Setelah melewati perjuangan melawan kolonialisme yang berabad-abad lamanya, mulai pertengahan abad ke-20 di kawasan Asia, Afrika dan Amerika Latin ini mulailah bermunculan negara-negara yang merdeka. Dan pada tahun 1955, akhirnya negara-negara dari kawasan Asia dan Afrika menyatakan kepada dunia dengan suara lantang: bahwa rakyat di Asia dan Afrika menolak yang namanya imperialisme. Dan bahwa hal ini diamini oleh konstitusi Republik Indonesia UUD 1945 naskah asli sesuai pembukaannya, “Bahwa kemerdekaan itu ialah hak segala bangsa, dan oleh sebab itu maka penjajahan di atas dunia harus dihapuskan, karena tidak sesuai dengan perikemanusiaan dan perikeadilan.” Momentum Konferensi Asia Afrika yang dilaksanakan negara-negara baru tersebut tercatat dalam tinta emas sejarah sebagai perlawanan terhadap penjajahan (anti-kolonialisme dan anti-imperialisme), yang notabene selama berabad-abad diderita rakyat di kawasan tersebut. Hingga saat ini, Dasasila Bandung yang menjadi hasil Konferensi Asia Afrika masih tetap dirasakan relevan maknanya di level global.

Namun situasi ekonomi-politik dunia yang menindas tidak berhenti begitu saja. Pada tahun 1944, 11 tahun sebelum Konferensi Asia Afrika berlangsung, muncul sebuah kesepakatan licik untuk menguasai dunia. Dirancanglah sebuah rejim ekonomi-politik yang mengatur tiga bagian besar isu secara global.
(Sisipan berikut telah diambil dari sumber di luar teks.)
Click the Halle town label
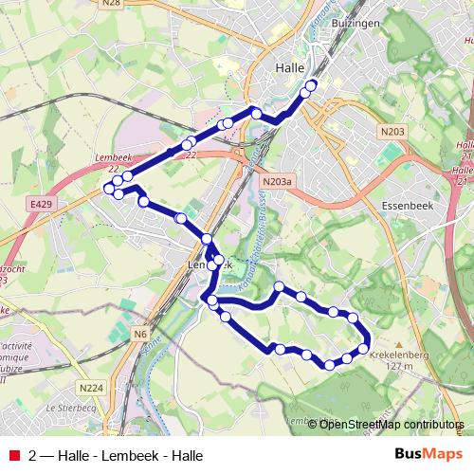tap(287, 67)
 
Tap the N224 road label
tap(91, 388)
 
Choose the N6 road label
tap(140, 334)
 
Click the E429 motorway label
tap(41, 204)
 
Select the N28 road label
tap(110, 5)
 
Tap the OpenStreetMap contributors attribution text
tap(392, 425)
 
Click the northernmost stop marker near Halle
tap(311, 85)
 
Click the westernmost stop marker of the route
tap(109, 188)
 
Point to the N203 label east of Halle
tap(395, 132)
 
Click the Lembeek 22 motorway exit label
tap(114, 163)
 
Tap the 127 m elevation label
tap(401, 366)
Yang pertama adalah untuk mengatur moneter (keuangan) dunia, yang kedua mengatur pembangunan dunia, dan yang ketiga mengatur perdagangan dunia. Ketiga rejim yang akhirnya menjadi kaki tangan neokolonialisme-imperialisme inilah yang akhirnya membentuk rejim dana moneter internasional (IMF), rejim Bank Dunia, dan rejim perdagangan dunia (GATT—yang lalu berubah menjadi WTO).

Di bidang ekonomi-politik secara global, tahun 1944 ini juga menjadi tonggak munculnya ideologi baru yang disebut sebagai neoliberalisme. Ideologi inilah yang digunakan untuk menjajah kembali, yang merupakan tahap kedua dari kolonialisme-imperialisme. Jika tahap pertama kolonialisme-imperialisme dicirikan dengan ekspansi fisik dan dimulai dari Eropa, maka tahap kedua ini dimulai dengan dominasi ilmu pengetahuan dan model pembangunan dengan ideologi pembangunanisme (developmentalisme). Ideologi pembangunanisme ini sendiri pernah dipraktekkan di Indonesia dalam rejim Soeharto yang represif dan korup (1966-1998).
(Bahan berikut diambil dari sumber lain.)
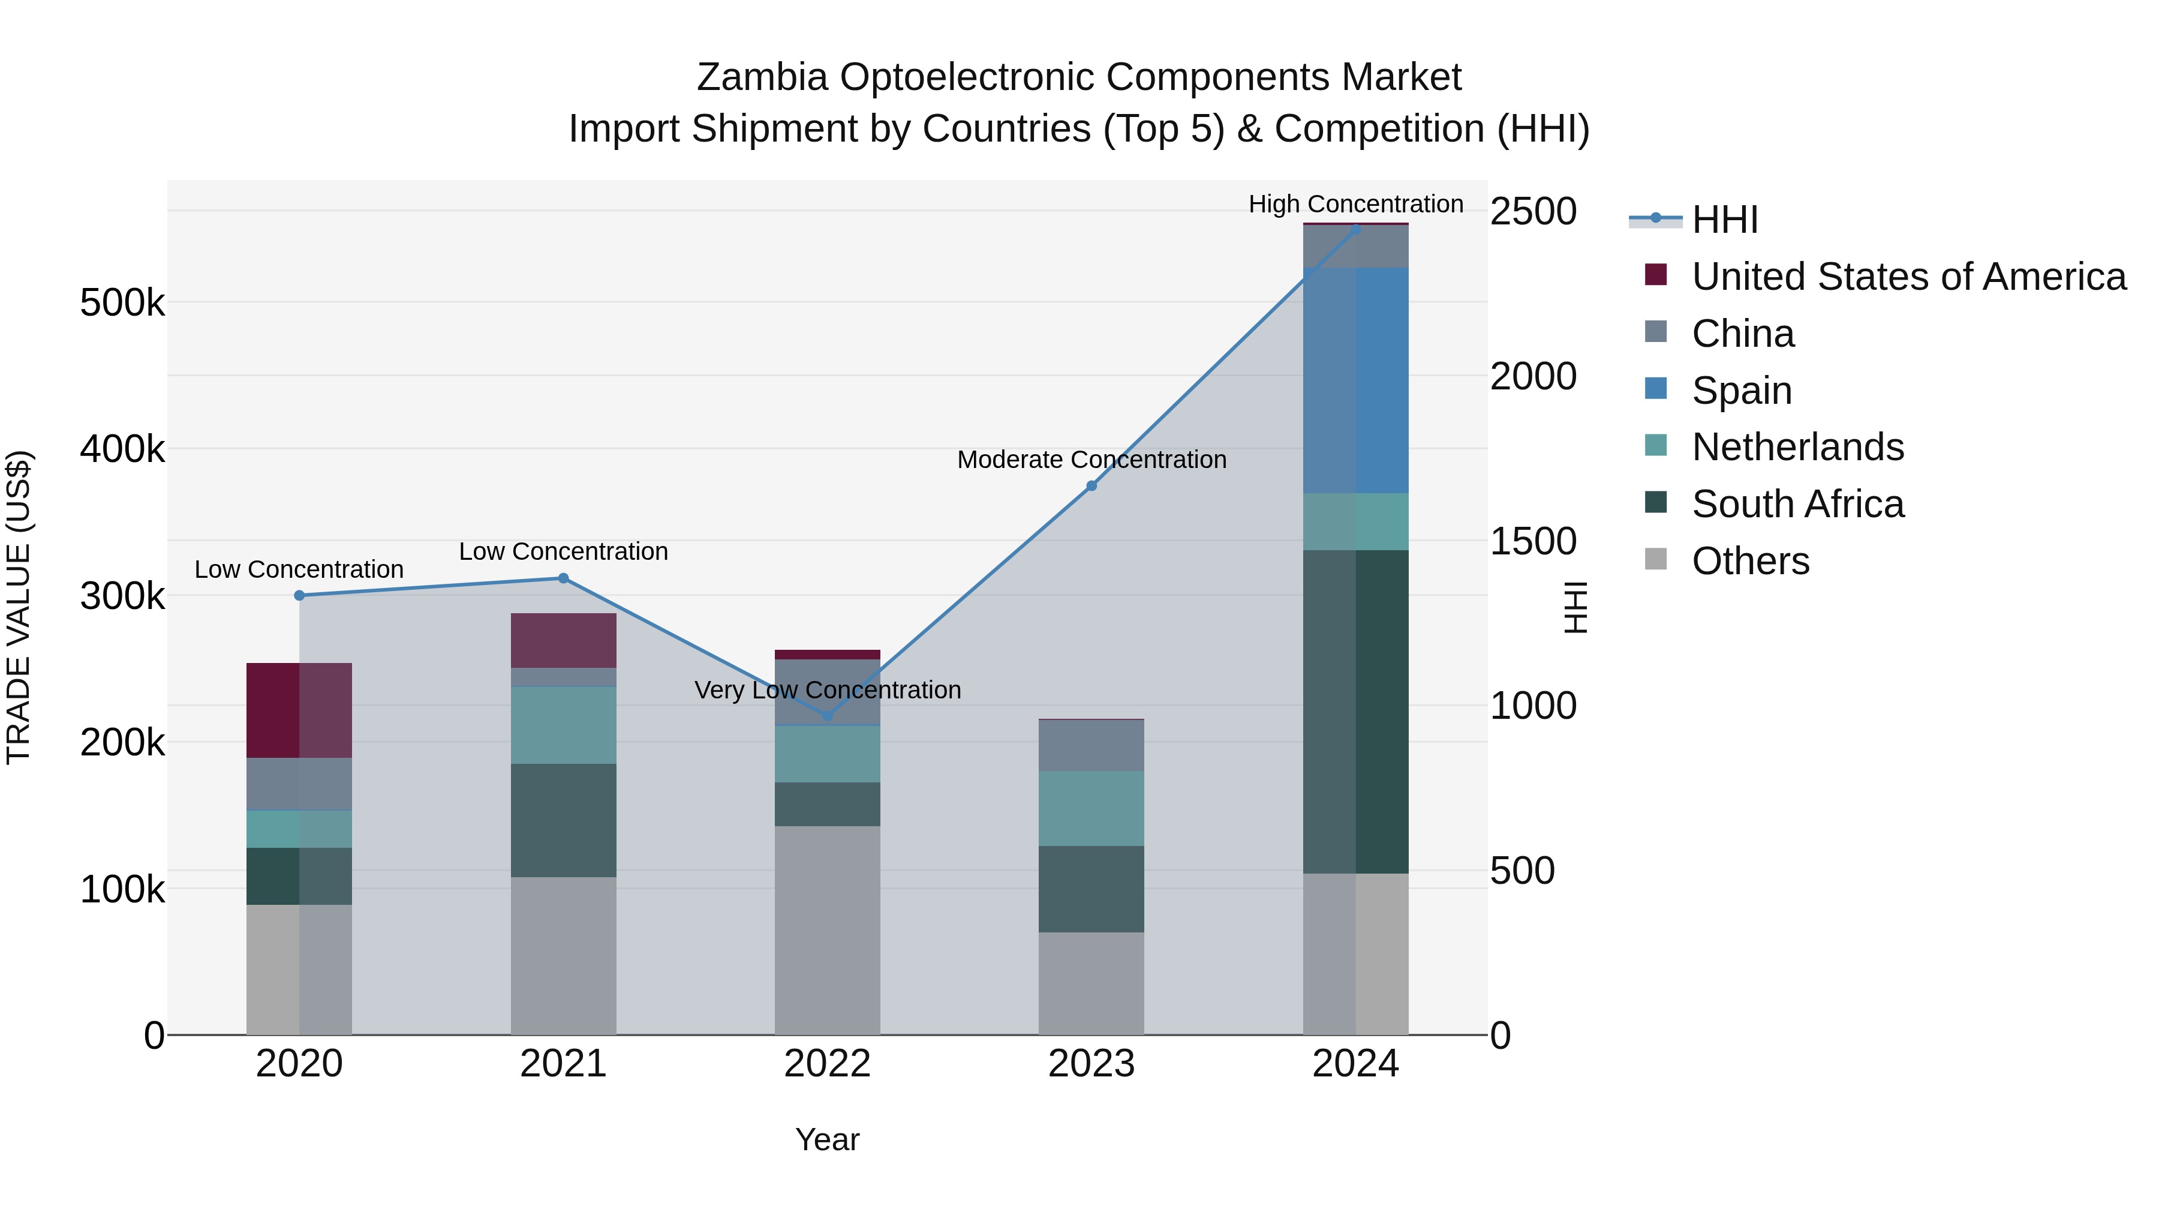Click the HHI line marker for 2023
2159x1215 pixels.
[1091, 485]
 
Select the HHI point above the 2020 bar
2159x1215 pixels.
[299, 595]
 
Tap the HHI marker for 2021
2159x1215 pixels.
[563, 578]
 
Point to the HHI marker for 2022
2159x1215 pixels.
[827, 716]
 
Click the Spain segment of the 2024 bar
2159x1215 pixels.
[1355, 380]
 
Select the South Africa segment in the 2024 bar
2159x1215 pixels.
[1355, 711]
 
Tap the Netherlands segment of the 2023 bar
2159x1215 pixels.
[1091, 808]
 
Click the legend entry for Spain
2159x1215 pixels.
[1741, 391]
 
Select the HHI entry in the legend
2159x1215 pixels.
[1724, 220]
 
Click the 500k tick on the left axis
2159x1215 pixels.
[122, 303]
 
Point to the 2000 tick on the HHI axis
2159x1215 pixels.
[1533, 376]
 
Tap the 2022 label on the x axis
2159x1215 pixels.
[827, 1064]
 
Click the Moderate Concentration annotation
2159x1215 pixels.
[1091, 460]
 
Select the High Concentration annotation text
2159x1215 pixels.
[1355, 204]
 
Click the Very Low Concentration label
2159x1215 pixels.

Sementara tahap ketiga dari penjajahan ini adalah yang seperti kita hadapi sekarang ini. Sesaat menjelang abad ke-21 muncullah istilah globalisasi, yang sebenarnya adalah perwujudan dari globalisasi-neoliberalisme. Globalisasi-neoliberalisme, yang sering disebutkan sebagai globalisasi saja, jelas merupakan salah satu transformasi kolonialisme-imperialisme menjadi neokolonialisme-imperialisme atau penjajahan gaya baru, lewat tiga pilar yang disebut Konsensus Washington, yakni (1) deregulasi; (2) privatisasi; dan (3) liberalisasi pasar.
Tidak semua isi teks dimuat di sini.